**Source document**
○ ○ ○

What’s usb2-port2 here?

$ lsusb
Bus 004 Device 001: ID 1d6b:0003 Linux Foundation 3.0 root hub
Bus 003 Device 004: ID 27c6:609c Shenzhen Goodix Technology Co.,Ltd. Goodix USB2.0 MISC
Bus 003 Device 003: ID 090c:3350 Silicon Motion, Inc. - Taiwan (formerly Feiya Technology Corp.) USB DISK
Bus 003 Device 005: ID 8087:0032 Intel Corp. AX210 Bluetooth
Bus 003 Device 002: ID 32ac:0002 Framework HDMI Expansion Card
Bus 003 Device 001: ID 1d6b:0002 Linux Foundation 2.0 root hub
Bus 002 Device 001: ID 1d6b:0003 Linux Foundation 3.0 root hub
Bus 001 Device 001: ID 1d6b:0002 Linux Foundation 2.0 root hub

@Kieran_Levin, and everyone, any idea if this is known/tracked in upstream bug trackers - or as a known Framework firmware issue maybe?

Edit: I’ve opened a fedora bug

1 Like

Note that S3 sleep (sudo grubby --update-kernel=ALL --args=mem_sleep_default=deep, then reboot to take effect) appears to work so far.

Just updated to 5.16.5 on arch, I’ll see if there’s a similar regression here or if it’s Fedora specific. Standby for an edit here …

Unfortunately the kernel 5.16.5 will be pushed to the Fedora 35 stable repository. People using Fedora 35 can care not to upgrade the kernel to 5.16.5.
https://bodhi.fedoraproject.org/updates/FEDORA-2022-57fd391bf8#comment-2394732

https://bodhi.fedoraproject.org/updates/FEDORA-2022-57fd391bf8#comment-2394715

I am aware of the Framework issue, but this fixes a lot more users than it breaks, and contains security updates so I have decided to push. Framework has a small enough deployed hardware footprint that I haven’t even seen it mentioned upstream or elsewhere just yet. Hopefully we can get the framework issues resolved soon, but it is going to require someone with the actual hardware doing some testing/debugging.

Above comment on Fedora community teaches me when a device such as Framework Laptop, is a minor in a kernel community or upstream community, this kind of regression bug can happen more. Because it is not checked on the community. Promoting Framework Laptop more to kernel or upstream community is the way to prevent this kind of bug on Framework Laptop. Because this kind of bug is checked more before a patch will be merged to the source repository.

And as a reference for some people who want stability, if you don’t want to see this kind of regression bug, and want to see more stability, using an old stable version (the latest stable version -1 or -2), not using the latest stable version is a way to avoid this kind of bug.

@D.H any luck with the Arch kernel?

Edit: I did a bit of testing with both older 5.16 series and a 5.17 release candidate, and this looks like something that was introduced during the 5.16 development cycle.

Also repro’s on Manjaro. Trying to bisect the kernel now. Will update with any results found.

Update: The regression appears to be due to something within: [GIT PULL] Power management updates for v5.16-rc1

Still working on figuring out exactly which commit(s)

1 Like

Thanks! You meant you are trying to do git bisect for the kernel source to find a causing commit?

○ ○ ○

**Set problem A**
According to the forum thread, which set of changes does the regression appear to come from?
**Set problem B**
Please rewrite the forum thread's passage starting with "Still working on" and going on through "a causing commit?", with "git bisect" changed to "a bisection".
The entries that come next are from a different source.

**Provided information**
○ ○ ○

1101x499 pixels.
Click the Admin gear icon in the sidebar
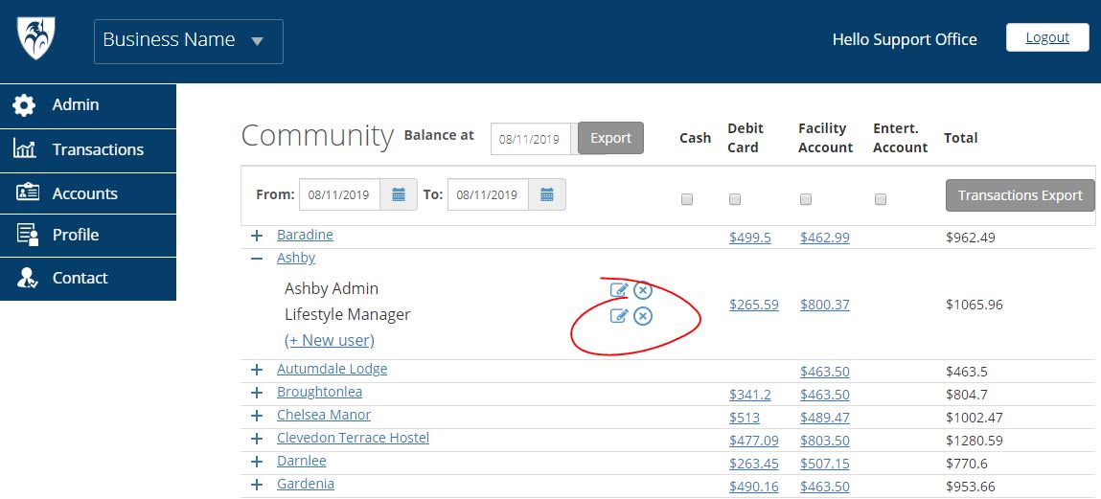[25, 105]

○ ○ ○

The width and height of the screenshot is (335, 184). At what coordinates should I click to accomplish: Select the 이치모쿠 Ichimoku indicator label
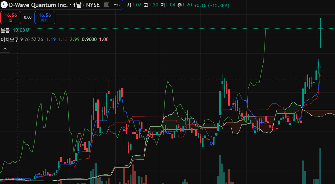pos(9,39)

○ ○ ○

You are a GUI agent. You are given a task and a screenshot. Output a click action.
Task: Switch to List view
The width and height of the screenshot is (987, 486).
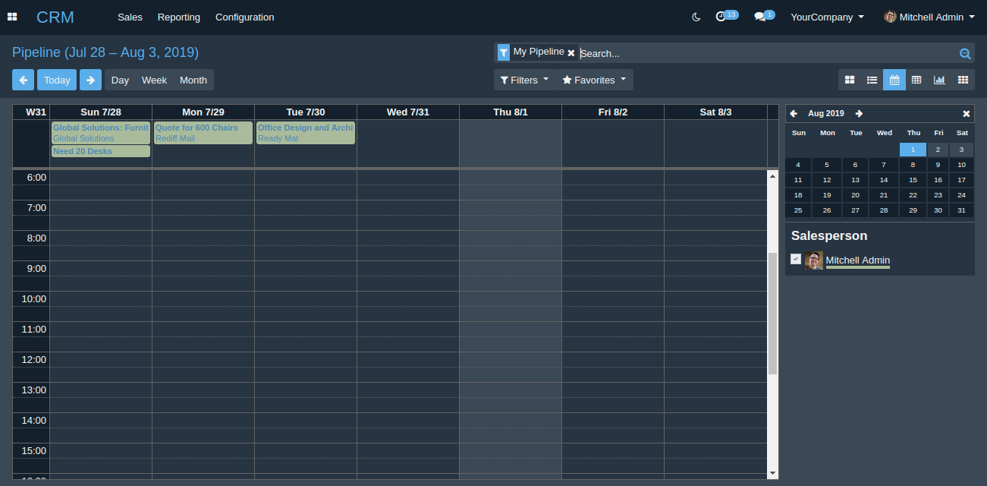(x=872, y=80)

○ ○ ○

**Final answer A**
It appears to come from "[GIT PULL] Power management updates for v5.16-rc1."

**Final answer B**
Still working on figuring out exactly which commit(s)

1 Like

Thanks! You meant you are trying to do a bisection for the kernel source to find a causing commit?